Back in early 90’s, I have to admit, I felt the chills. When I started my first company that pioneered Internet business of its kind, started my first Internet radio, or online paper, all in early 90’s, I sincerely felt I was part of something new and incredible. But even in my boldest dreams, I underestimated Internet a great deal, it seems now. When it all started back in the States, before the age of corporate fundings, buyouts or Silicon Valley vultures, we were a bunch of dimwits trying to make it with a scarce dream. And the rest was history.
Or so we thought. We had to wait 15 or so years to witness what connectedness could alter in human history.
There was a debate on Twitter recently. About “the common man as a journo”. Professionals of Turkish media all stated that they don’t trust reporting capabilities of men on the streets. At the same time, many op-ed columnists were discriminating against Arab people, claiming that their lack of democratic experience would lead to their demise, once again as a people.
In a country where the daily agenda is full of lawlessness, personal political vendettas and vicious circles, we did not see what was brewing right under our noses. Global economical crisis and increased means of communications enabled our neighbors to organize and develop a mass behavior like no other people done before. They gave passive resistance and peaceful activism a new name. They have started in Tunisia, broke the back of a thirty years old dictatorship in Egypt, and only God knows what’s next.
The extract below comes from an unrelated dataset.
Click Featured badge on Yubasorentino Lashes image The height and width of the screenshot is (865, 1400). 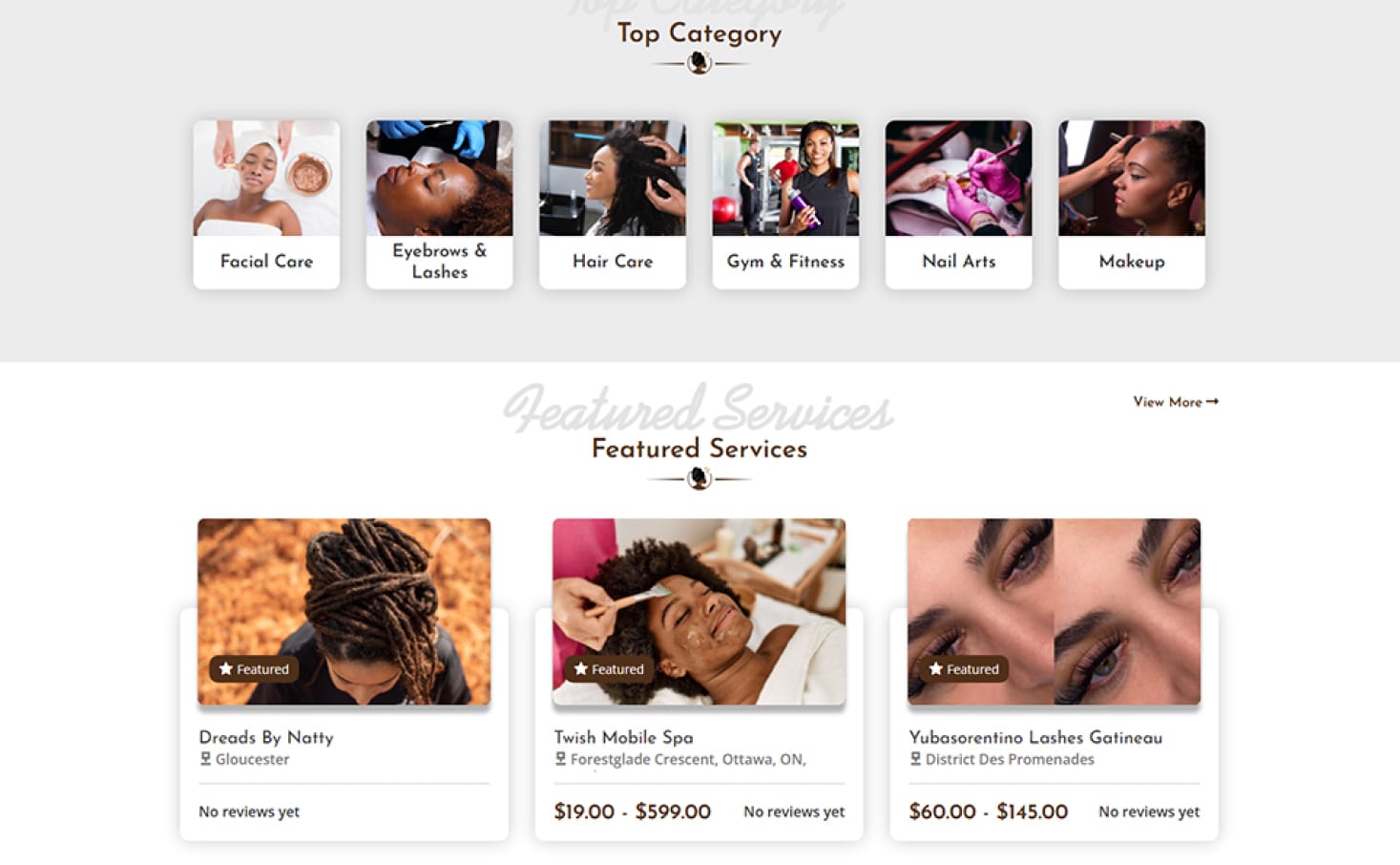click(964, 668)
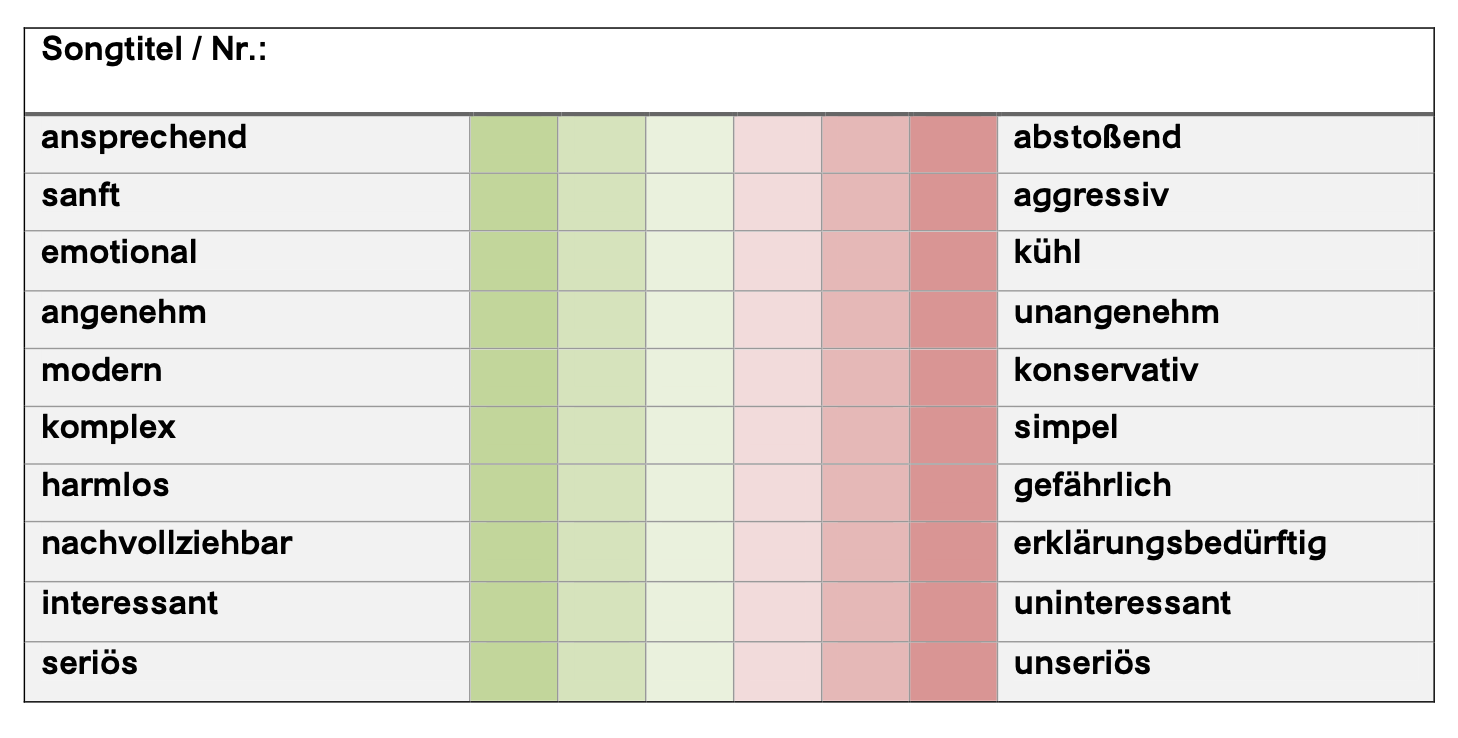1458x738 pixels.
Task: Select darkest green cell in harmlos row
Action: point(513,493)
But that’s not the purpose of this article. I will not brag about the peaceful revolution of the people, their braveness and so on, although yes, they wrote an unprecedented page in history, and yes, nothing will be the same ever again.
I wish to point out about the divide in this geography we call Middle East. The divide came out between the intrinsically autocratic societies like Turkey, Saudi Arabia and Eastern European nations and revolutionary nations of Middle East and North Africa. It’s not a cultural divide, nor it is a political one. It’s rather an educational and behavioral one.
Since the start of the Tunisian and Egyptian revolutions, commentators and editors from all walks of life in Turkey were putting down Arabs and their motivations/intentions. Their innate hatred and scare of the “other” made them discount the numbers in Tahrir Square. (A columnist wrote there were only a few thousand demonstrators at most) And finally, supporters of “social democrat” party claimed that what happened in Egypt was a military coup and people were pawns directed by the army and the United States despite the panic and disorder in the State Department during the revolution.
Even in the most liberal of all media, commentators drove away from the possibility of an uprising of sorts in Turkey, where the government is moving towards an authoritarian regime day by day, where people are disappearing for more than 30 years never to be found again and court case after court case were opened against military high brass with accusations of coup attempts. Yet, public opinion still claims that Turkey should “export” its democracy to “poor Arabs”.
Someone wrote on Twitter that only Kurds could rise in Turkey, another one answered; “what do you think they are doing for the last 30 years?”
In Turkey, rising against a regime is unthinkable. Only regime rising against its own people could be understood. Human life is dispensable, only state is everlasting. Even individual identity of a human being, even human dignity is minute. Mass graves are OK if you think people in them were acting against the state. “State knows better than we do, so if it’s doing something to us, it’s because it can think better than us”. Discrimination is essential if a group is or perceived to be against the good of the state as a holy being.
Given the same tools and conditions of their Greek or Arab brothers, Turkish society is passive comparatively. (There is immense Internet use in Turkey (48% penetration), but statistics show widespread use is not for informative or communications purposes.) Small sporadic reactions in the form of demonstrations or rallies are met by the harsh and destructive response by police forces and dispersed immediately. If you criticize the state, there is always Code 301 against defamation of the state which could put you in jail for several years just for expressing your thoughts.
Small but growing number of the population is fighting for its rights albeit the tradition of full or semi military interventions that swiped many generations but their actions are closely monitored by the state and appropriate punishment (lawful or otherwise) is arbitrary.
But then again, you might say that the conditions in Egypt or Tunisia were no different. That’s where the differences in perception play their role. The above conditions in Turkey are perceived to be normal by the majority of the population. Until the demand for democracy comes from the masses instead of being given different sets of democracies fit for the benefits of these or that group of autocrats in Turkey, hope for change is dependent upon the quality and purpose of popular politicians. And their interest, history shows, seldom coincide with the benefits of the people.